WHAT IS NEEDED: Your copy should hold only the lines from the one holding "Given: Enable the Cut Through mode switch" through the last line of the records below, both included, each exact and with no pictures.

RECORDS PROVIDED:

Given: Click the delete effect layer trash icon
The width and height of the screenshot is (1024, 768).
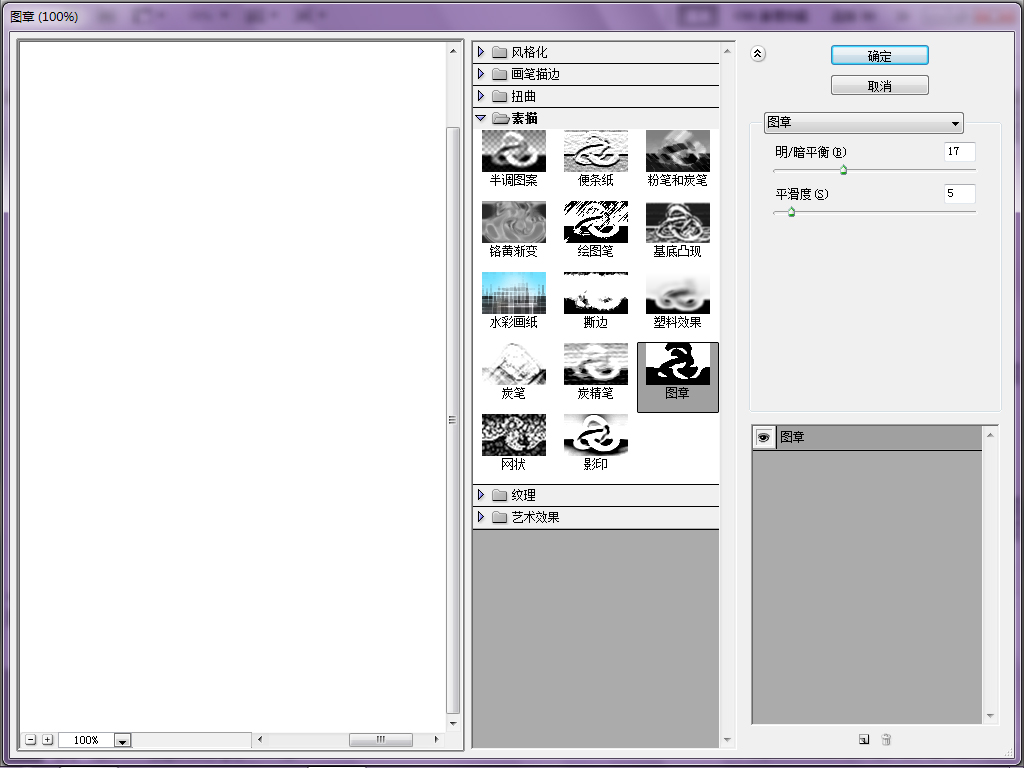Looking at the screenshot, I should point(886,739).
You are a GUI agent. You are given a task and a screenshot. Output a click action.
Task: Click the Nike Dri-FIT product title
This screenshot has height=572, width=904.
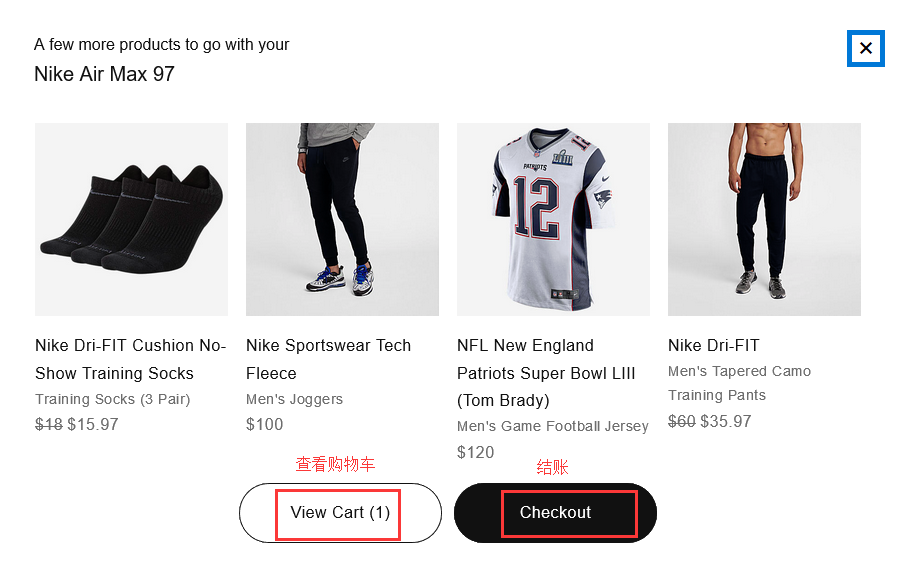(x=714, y=345)
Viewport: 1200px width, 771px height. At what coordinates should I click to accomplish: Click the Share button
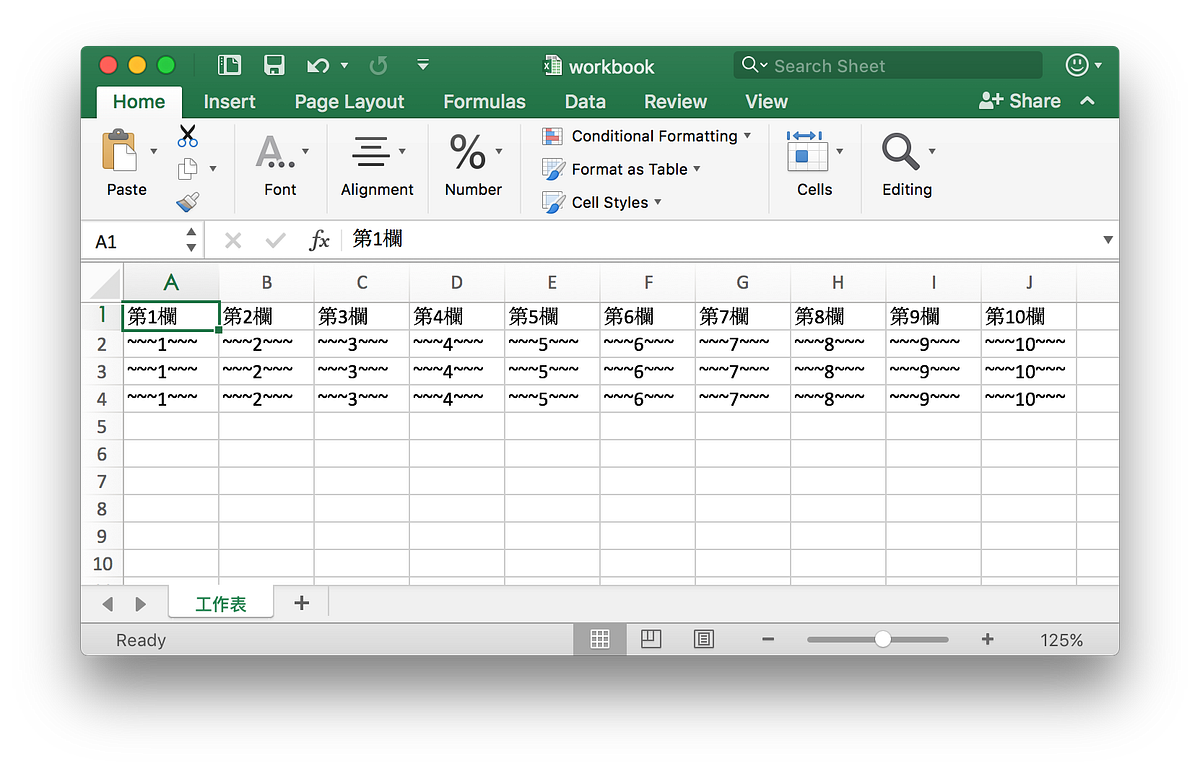tap(1019, 100)
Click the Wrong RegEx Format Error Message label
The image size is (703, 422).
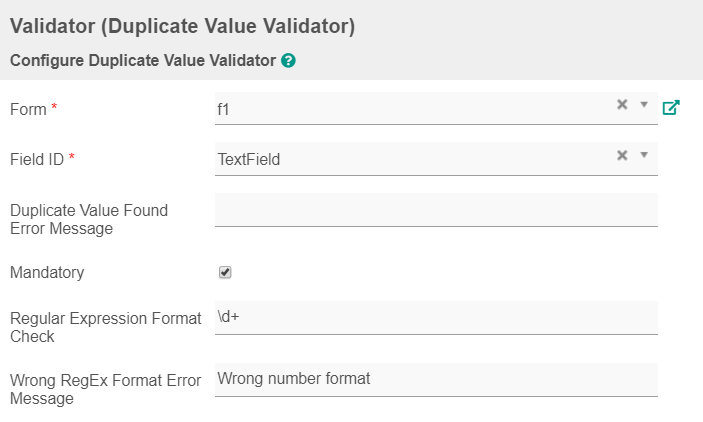point(105,389)
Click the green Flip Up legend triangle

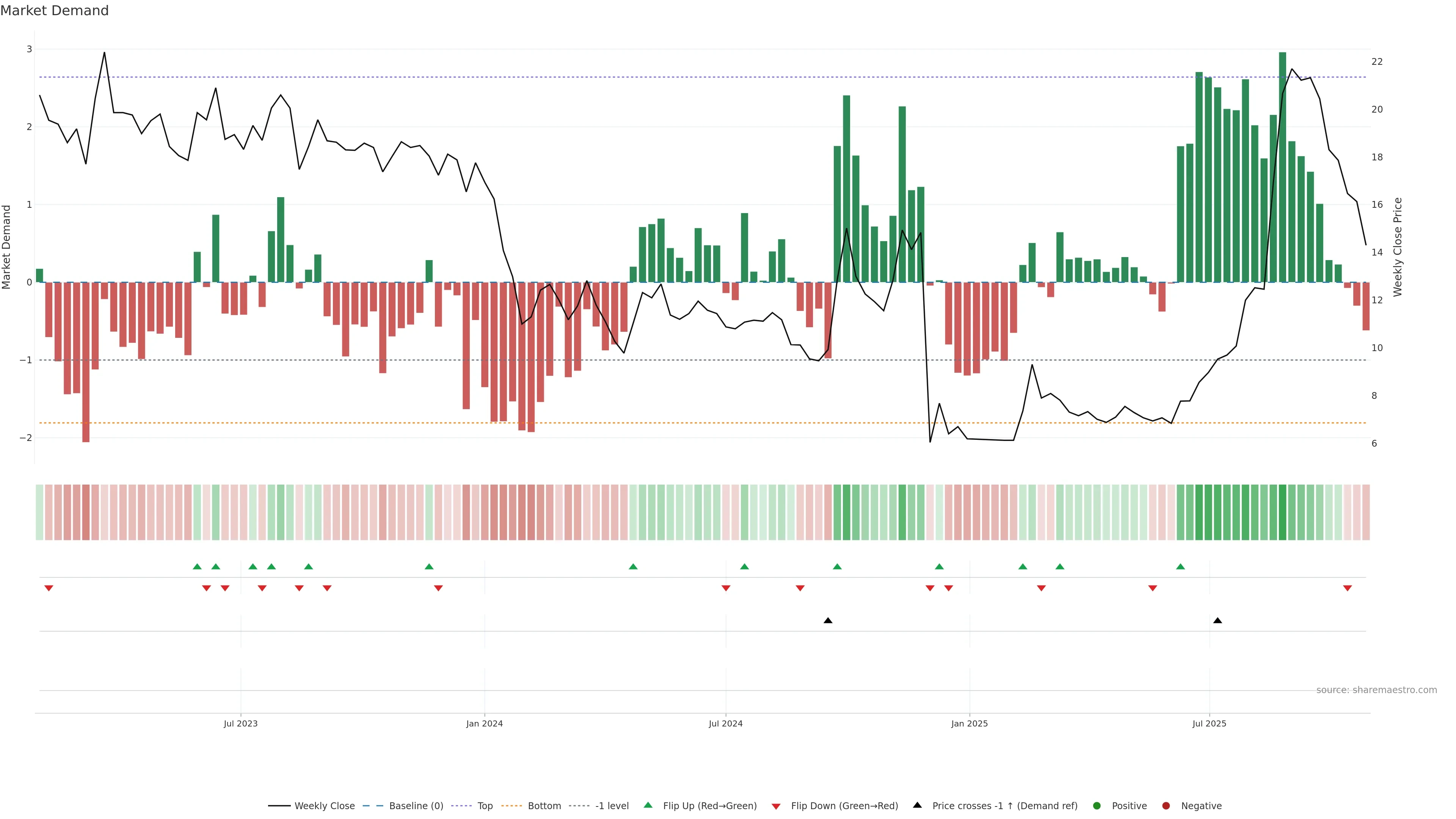[x=648, y=805]
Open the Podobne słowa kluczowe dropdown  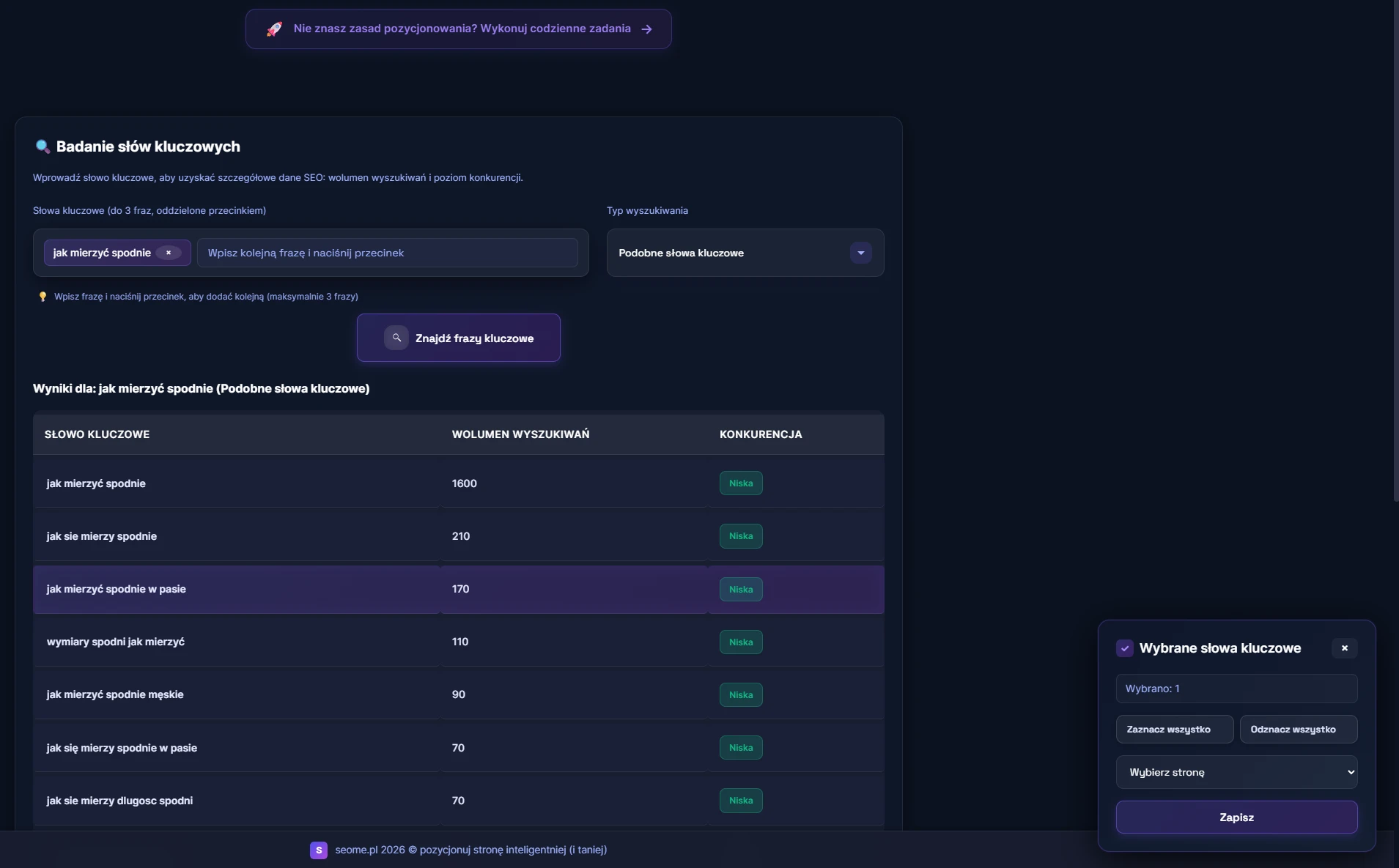733,253
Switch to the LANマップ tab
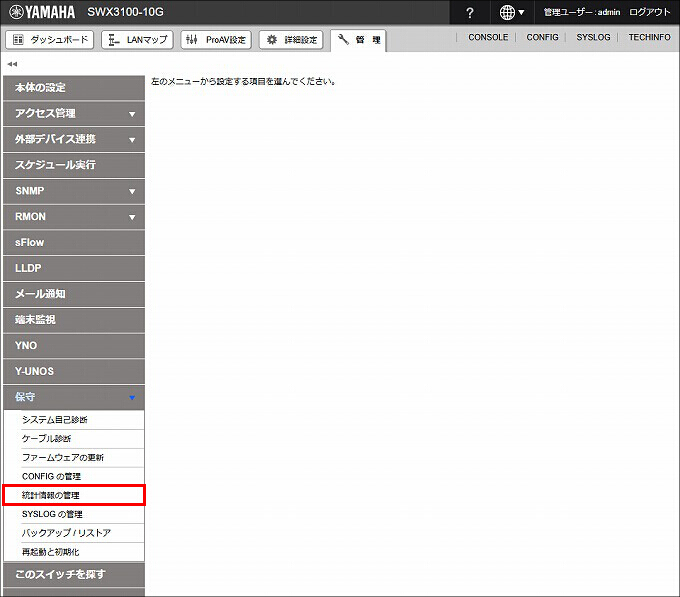Image resolution: width=680 pixels, height=597 pixels. (138, 39)
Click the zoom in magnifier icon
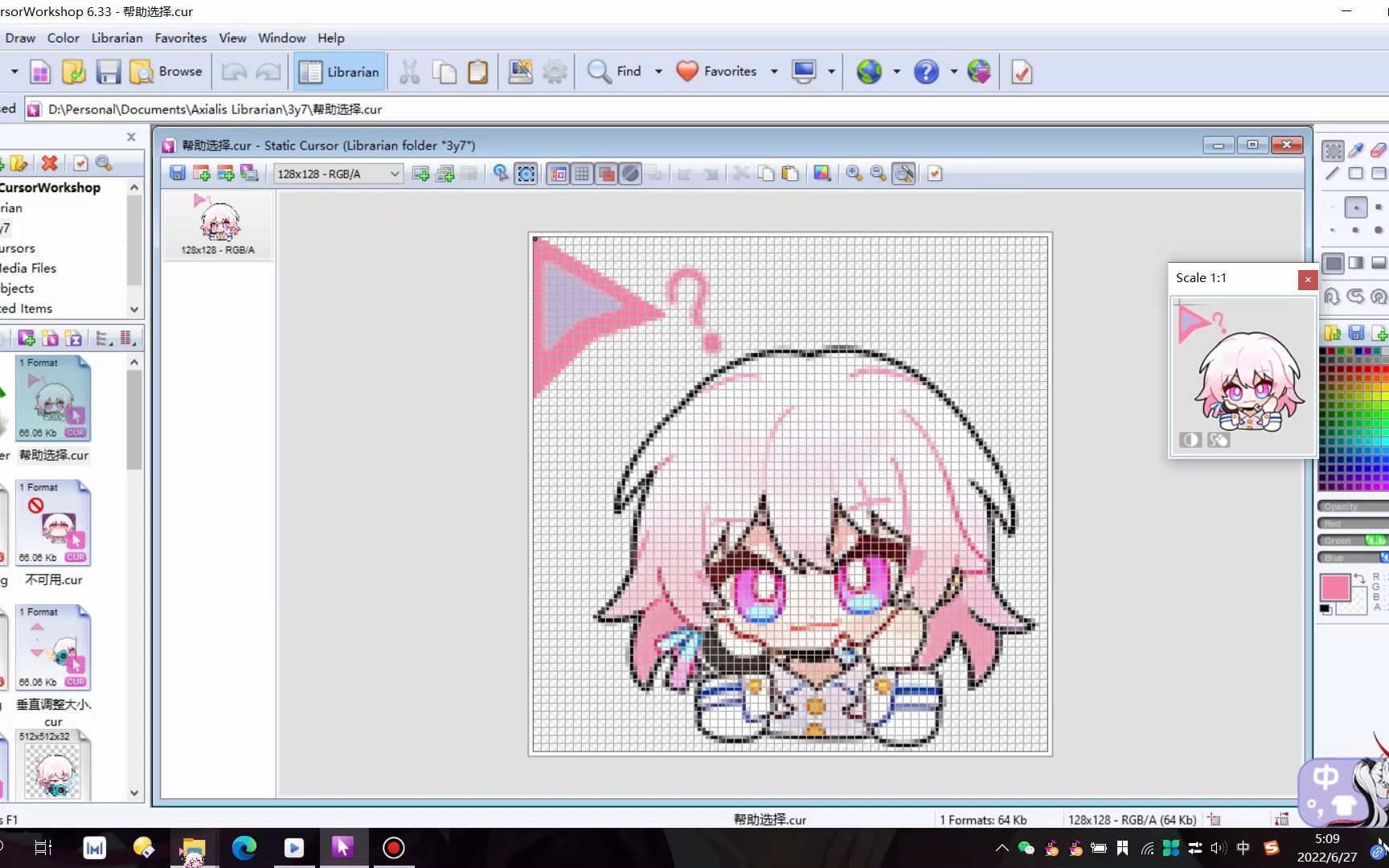 pos(854,174)
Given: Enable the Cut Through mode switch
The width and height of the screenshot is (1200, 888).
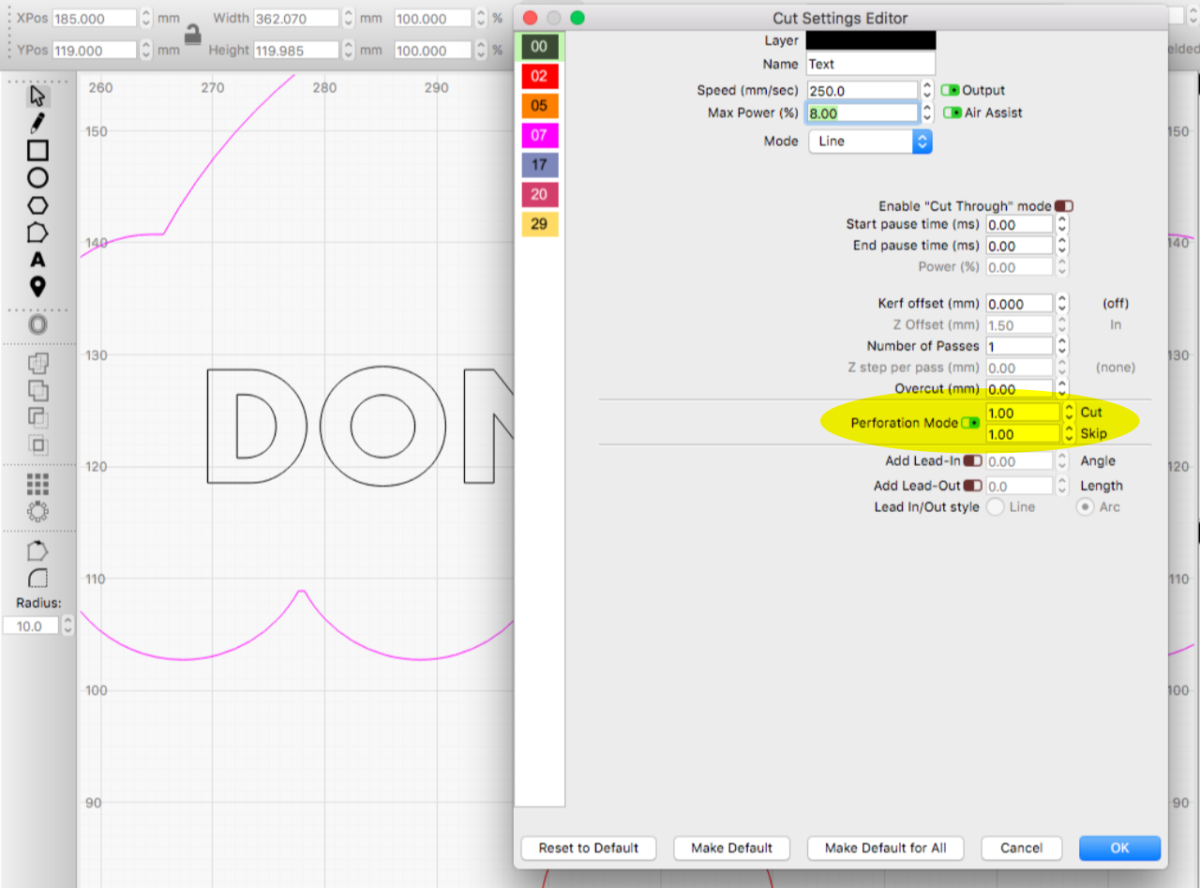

SOLUTION FOR THIS TASK:
Given: Enable the Cut Through mode switch
The width and height of the screenshot is (1200, 888).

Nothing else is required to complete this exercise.